It’s not Minecraft that’s important, it’s what goes on behind the scenes

Minecraft has taught me many things since I have been playing and using it in the classroom. Although the game is an important aspect of what we do it is not the most important part. Some would at this stage suggest that it’s the learning that the students are undertaking that is most important. Yes, to a point, but where would this be if I was not learning too? Where would this be if I did not immerse in online environments? Would the learning that the students are doing be the same?

There are many blogs and articles on the Internet that you can access that talk about 21st Century learners and what learning looks like along with the skills that the students need to be learning. I believe we need to look beyond this and look at how we as learners are learning. A blog post by @whatedsaid which can be found at http://whatedsaid.wordpress.com/2013/07/06/10-principles-of-effective-professional-learning/  struck accord with a conversation a colleague and I had last week. My learning impacts on my learners and where I can take them. In a world that is rapidly changing, where we are moving to learning environments that are no longer confined to the boundaries set up by the physical school we need to actively address this as educators and how we are participating beyond the classroom, the school and our system of employment.

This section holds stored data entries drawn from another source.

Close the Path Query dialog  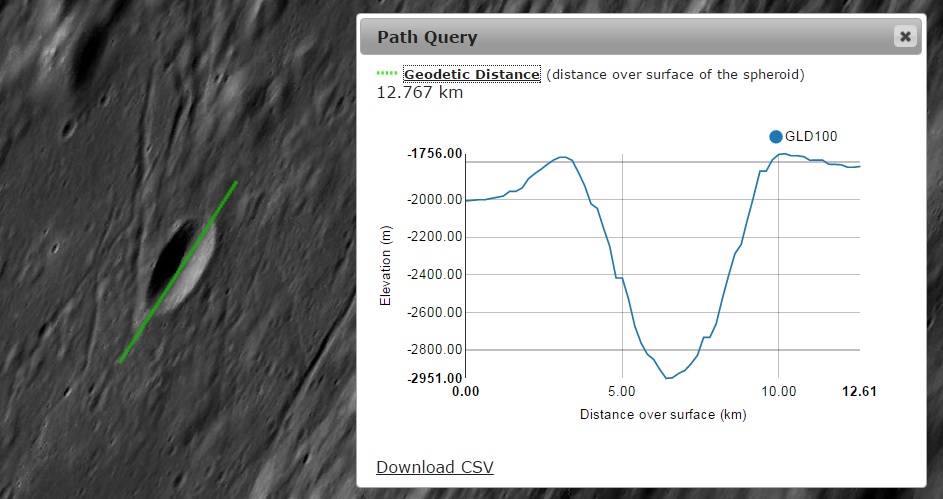[x=905, y=37]
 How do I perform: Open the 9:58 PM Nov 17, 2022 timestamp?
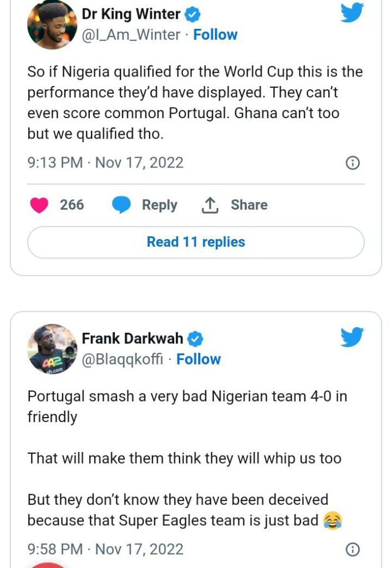(105, 549)
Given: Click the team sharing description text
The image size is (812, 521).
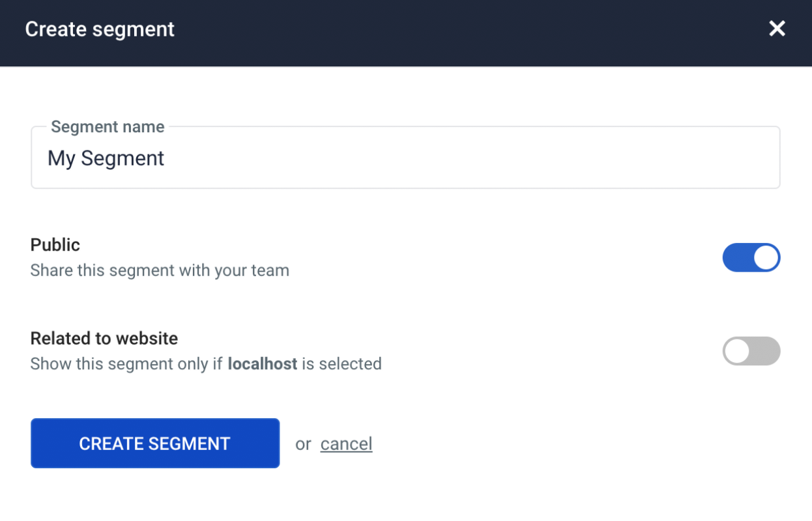Looking at the screenshot, I should [x=160, y=270].
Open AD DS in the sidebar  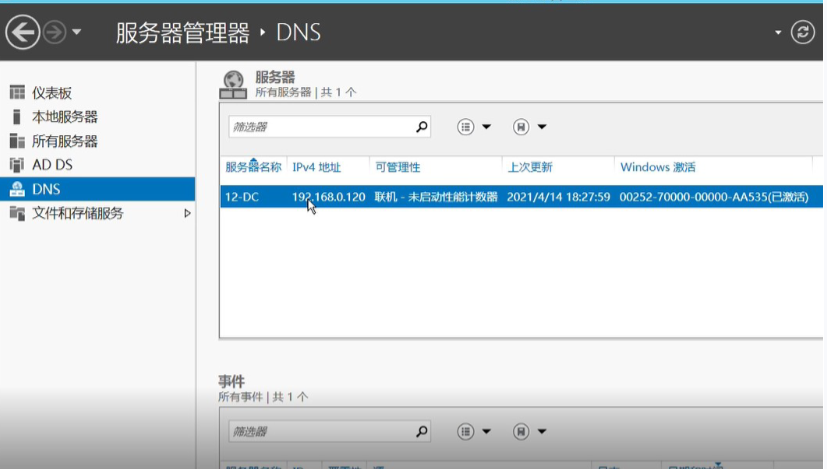pyautogui.click(x=52, y=165)
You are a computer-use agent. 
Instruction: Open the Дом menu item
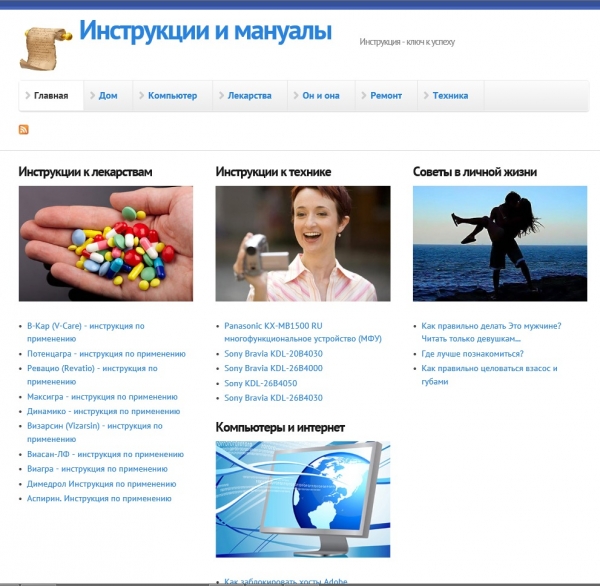(108, 96)
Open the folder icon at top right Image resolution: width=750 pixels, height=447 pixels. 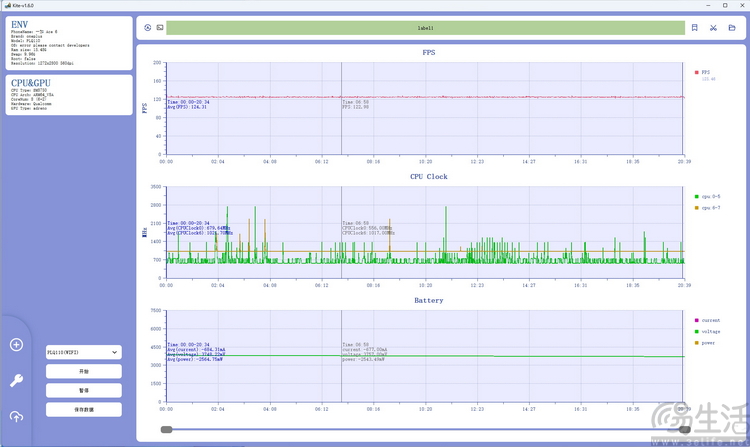(732, 28)
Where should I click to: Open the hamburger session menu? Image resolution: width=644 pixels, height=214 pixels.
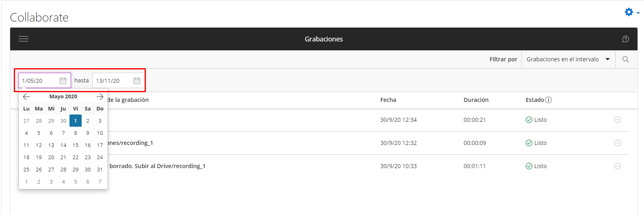(24, 39)
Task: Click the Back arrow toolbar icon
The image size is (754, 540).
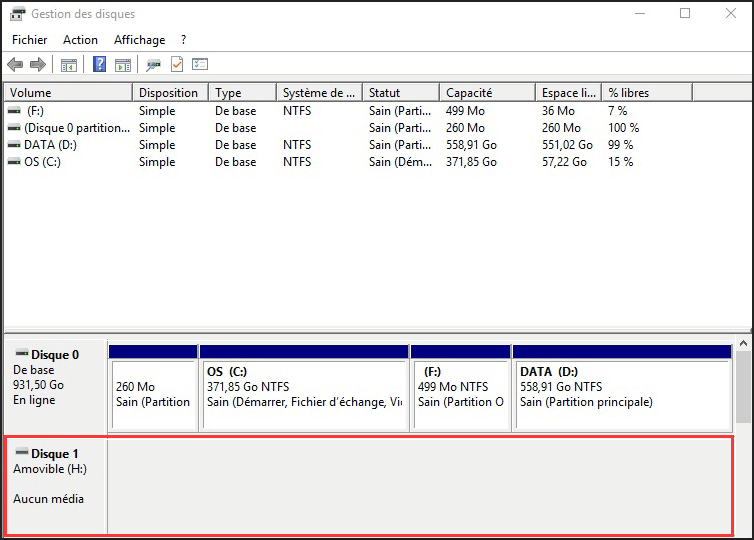Action: pyautogui.click(x=15, y=65)
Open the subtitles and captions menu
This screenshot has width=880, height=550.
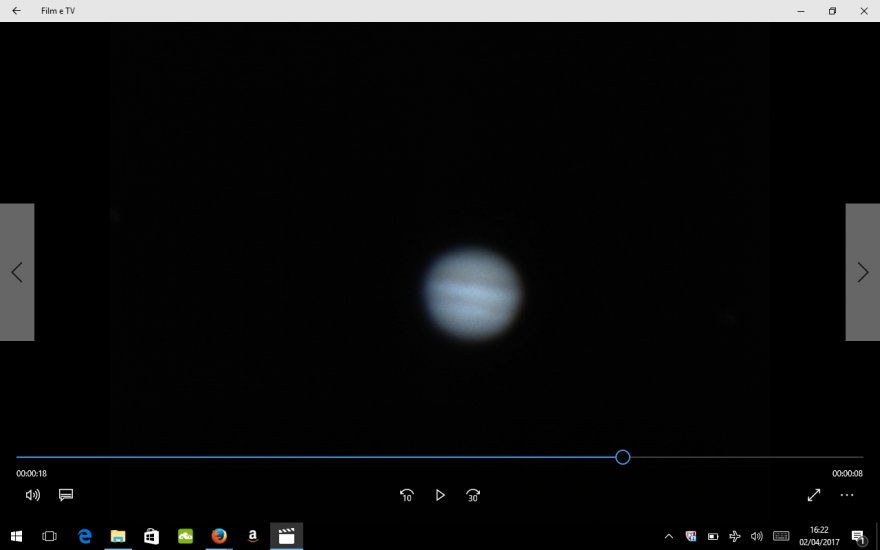coord(66,495)
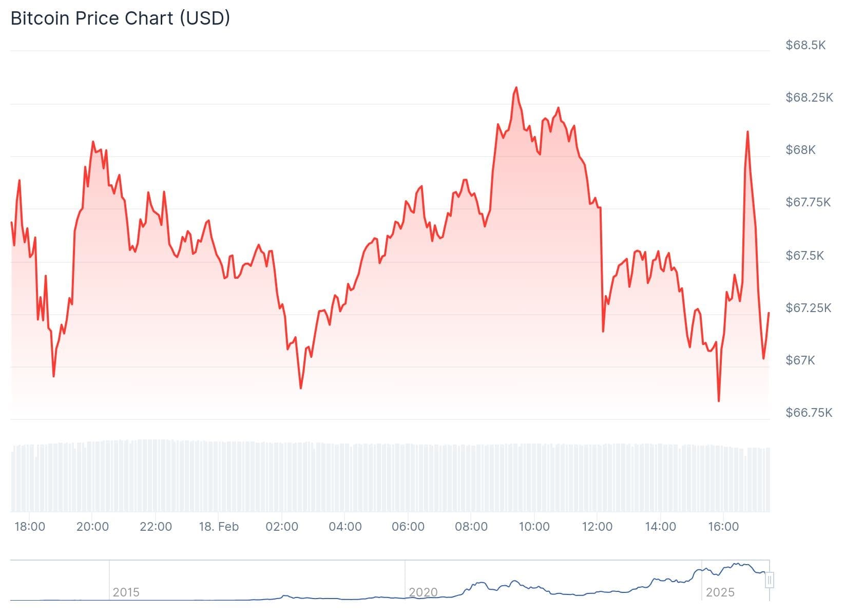Click the 22:00 time axis label
The width and height of the screenshot is (844, 616).
(x=156, y=527)
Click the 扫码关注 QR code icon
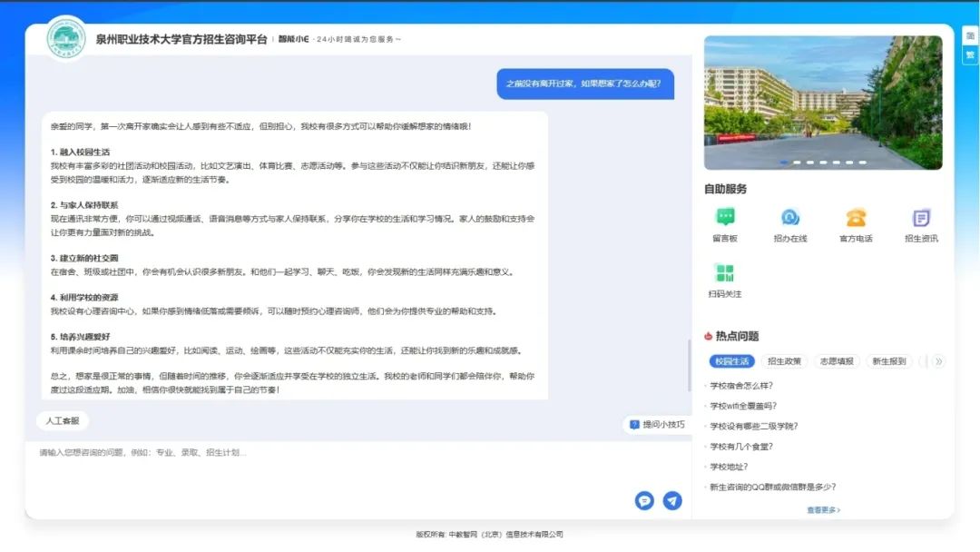The width and height of the screenshot is (980, 552). (x=724, y=273)
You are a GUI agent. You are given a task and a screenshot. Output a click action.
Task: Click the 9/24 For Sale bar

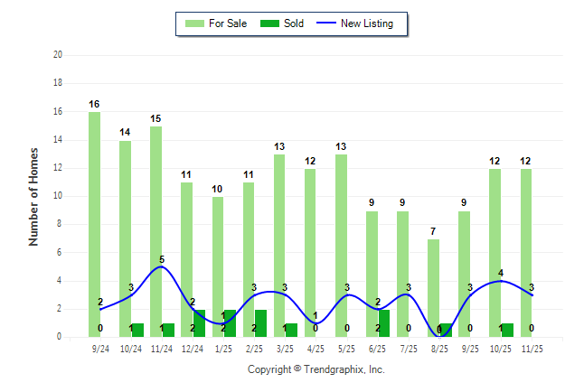coord(94,226)
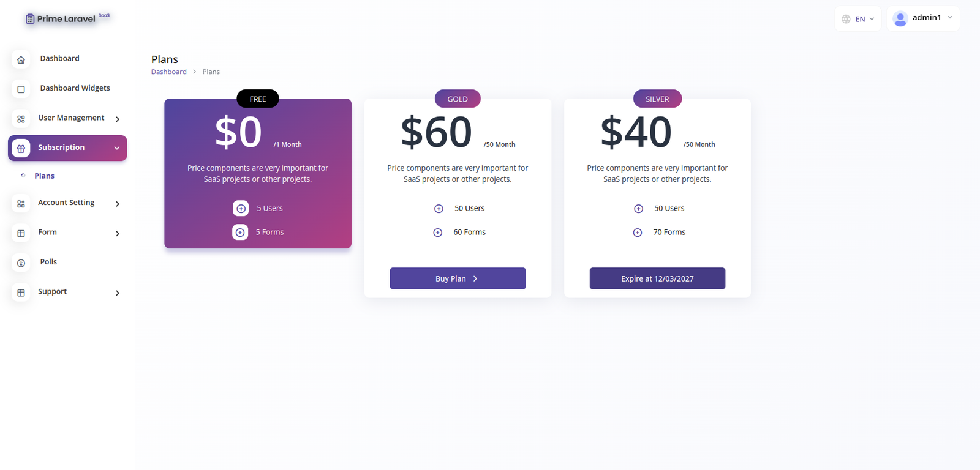
Task: Click the Expire at 12/03/2027 button
Action: 657,278
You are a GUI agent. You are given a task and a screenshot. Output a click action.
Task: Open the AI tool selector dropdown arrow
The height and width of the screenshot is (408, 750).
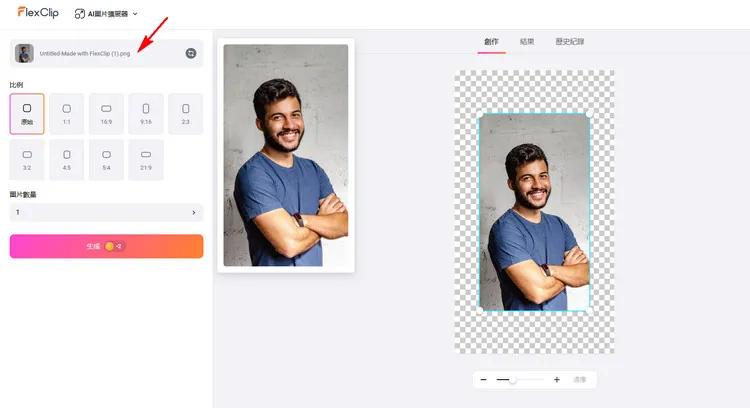click(135, 14)

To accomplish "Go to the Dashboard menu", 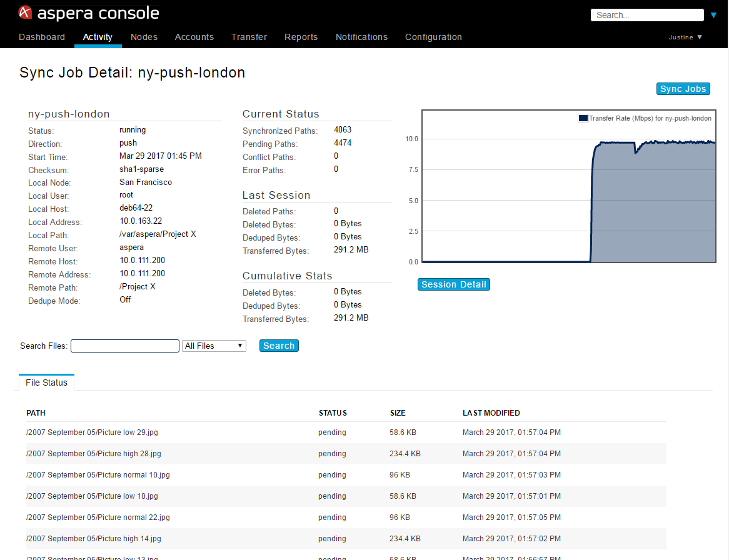I will coord(42,37).
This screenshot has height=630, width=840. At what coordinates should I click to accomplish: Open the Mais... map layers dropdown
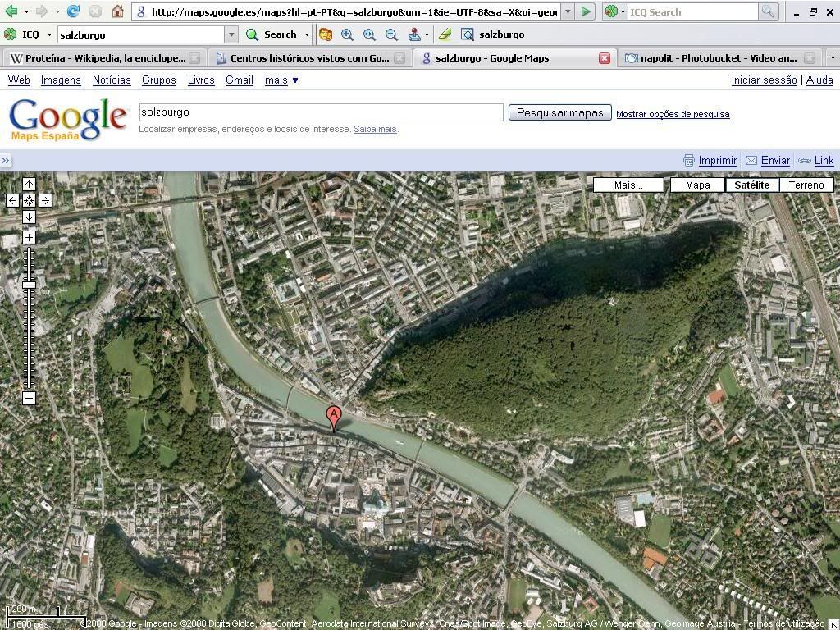coord(628,185)
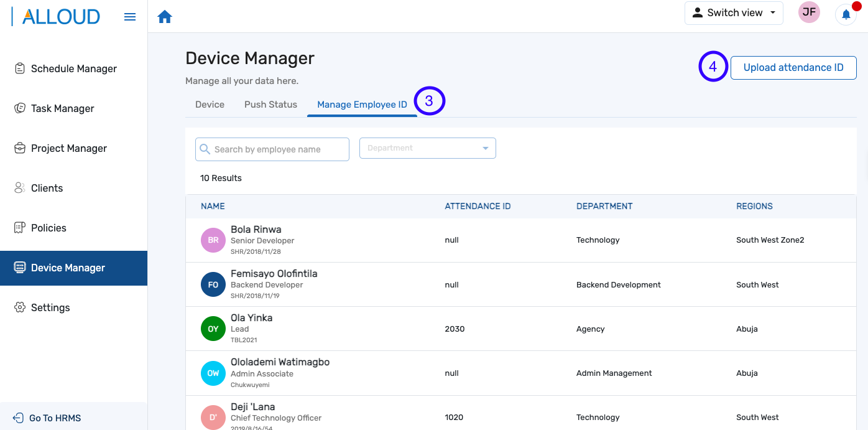Select Bola Rinwa's BR avatar
This screenshot has width=868, height=430.
click(213, 240)
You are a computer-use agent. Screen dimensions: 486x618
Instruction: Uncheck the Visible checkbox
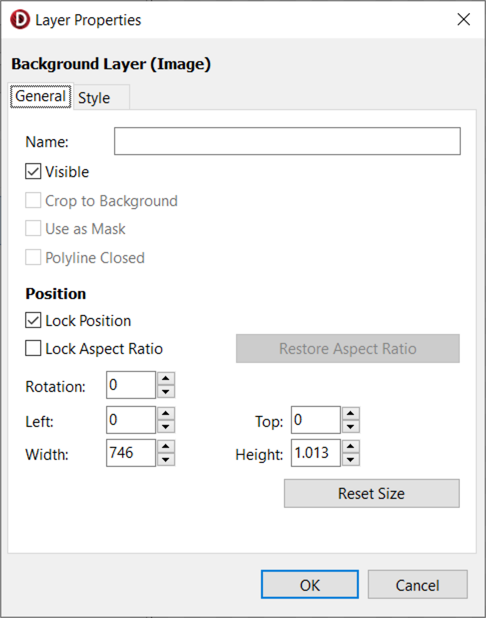33,171
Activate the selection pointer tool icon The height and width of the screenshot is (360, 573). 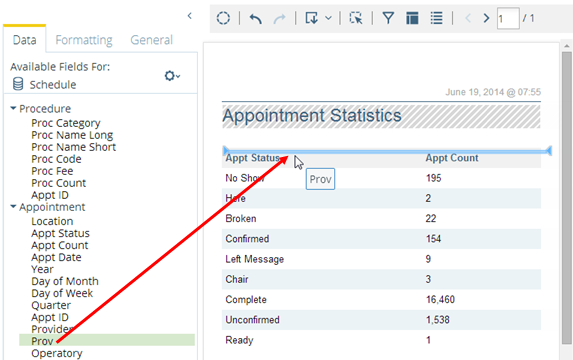[356, 18]
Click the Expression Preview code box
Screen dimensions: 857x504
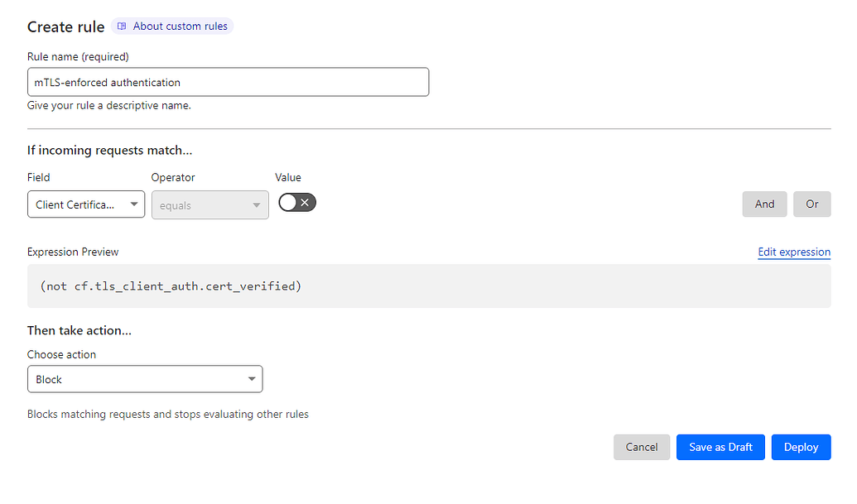429,286
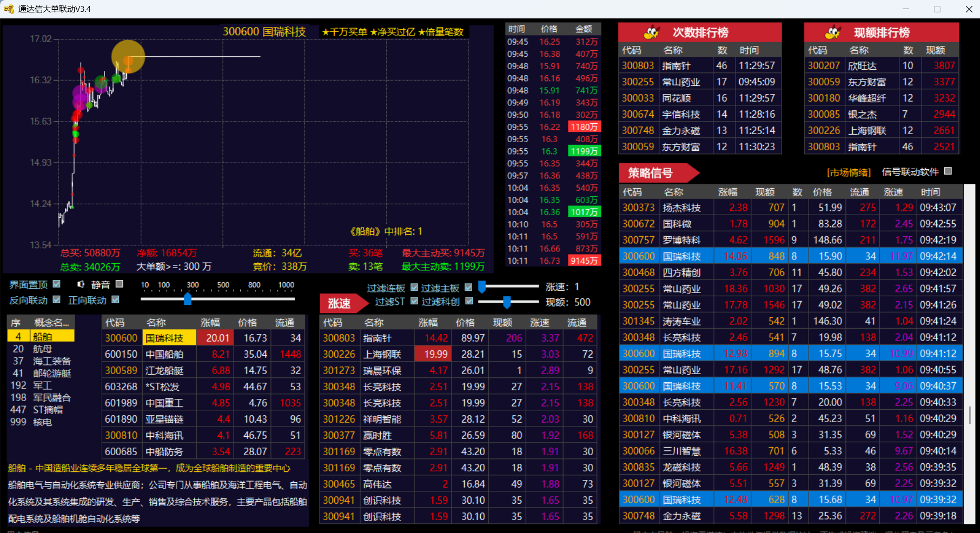The width and height of the screenshot is (980, 533).
Task: Click the 通达信 app icon in title bar
Action: point(9,9)
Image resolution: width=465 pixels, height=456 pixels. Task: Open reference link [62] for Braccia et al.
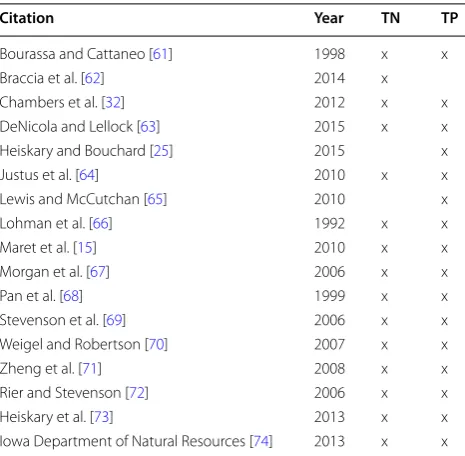click(x=93, y=78)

When I look at what the students are learning in Minecraft it would not be as relevant or as powerful if I, as their teacher, were not participating in active communities. Communities that exist beyond the school I teach in, communities that exit online. Not only are these communities a support to my learning, and hopefully I am to theirs, but they are an access point to opportunities for my students. Just this week I have been reminded of this. The following pic is a conversation that was led by Rhys Cassidy who was our guest tweeter at @EduTweetOz this past week.

Twitter convo

 

At the end of the conversation Rhys has provided me with a couple of links to communities that will prove interesting to explore. This is just a moment that may provide other opportunities, a valuable conversation. You will note from the discussion, in the pic, that my students have collaborated with Nick in NSW and brought about some awesome change. Our connection to Nick has only come about due to the community connected with Massively@Jokaydia. Being involved in this community has led to connections with so many other great people (the list is big so to name would mean I would miss someone, but you can see who they are by checking me out on twitter and google+) who have supported and worked with both myself and my students.

One thing that has been particularly powerful about these connections and communities is the authenticity that they provide for my students and the work that they do. When my students post on our blog at ProjectmistRHS I know that their work will be viewed by others. Their work will receive comments and likes. They will be provided feedback and they will gain even more reason to participate. The really great thing about being involved in educational communities is that these wonderful people are supporting the learning of my students. I know the community and am able to ensure that my students have an understanding of the power of using social media and other Web 2.0 tools in a positive way.